Interview with Michael McGuffin, president, American Herbal Products Association

November 15, 2010

While notification to FDA of new dietary ingredients (NDIs) has been a requirement since the passage of the Dietary Supplement Health & Education Act (DSHEA), many companies continue to struggle to understand the process. Virgo Publishing's Jon Benninger spoke with Michael McGuffin, president of the American Herbal Products Association (AHPA), during SupplySide West in October 2010 regarding NDIs and other hot industry issues, after McGuffin spoke on a panel about NDIs.

Specific to the NDI notification process, McGuffin reminded industry that the requirement is notification with convincing information; companies can continue to market even if the agency disagrees with the notification, although the agency has been forthcoming with suggestions to improve notifications to get to a preferred "no questions" outcome. Regardless of whether FDA issues a planned guidance on the topic, McGuffin said the existing records hold great information for companies to learn from.

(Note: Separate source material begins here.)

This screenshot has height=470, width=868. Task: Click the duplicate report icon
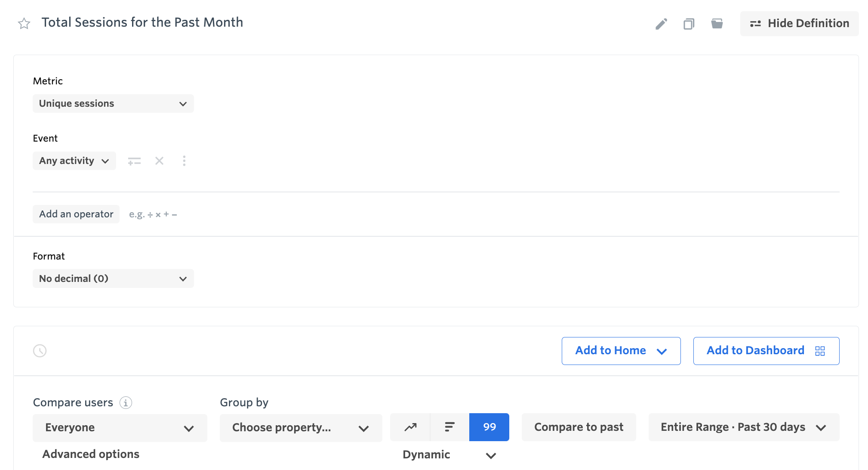click(x=689, y=24)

McGuffin and Benninger also chatted on the topic of adulterated products "masquerading" as dietary supplementsa distinction McGuffin called out, as products containing unlabeled pharmaceutical ingredients are not legally dietary supplements. McGuffin added the problem is not just a U.S. issue, but one that spans international borders. As such, McGuffin shared steps AHPA is taking to help bring the issue into focus around the globe.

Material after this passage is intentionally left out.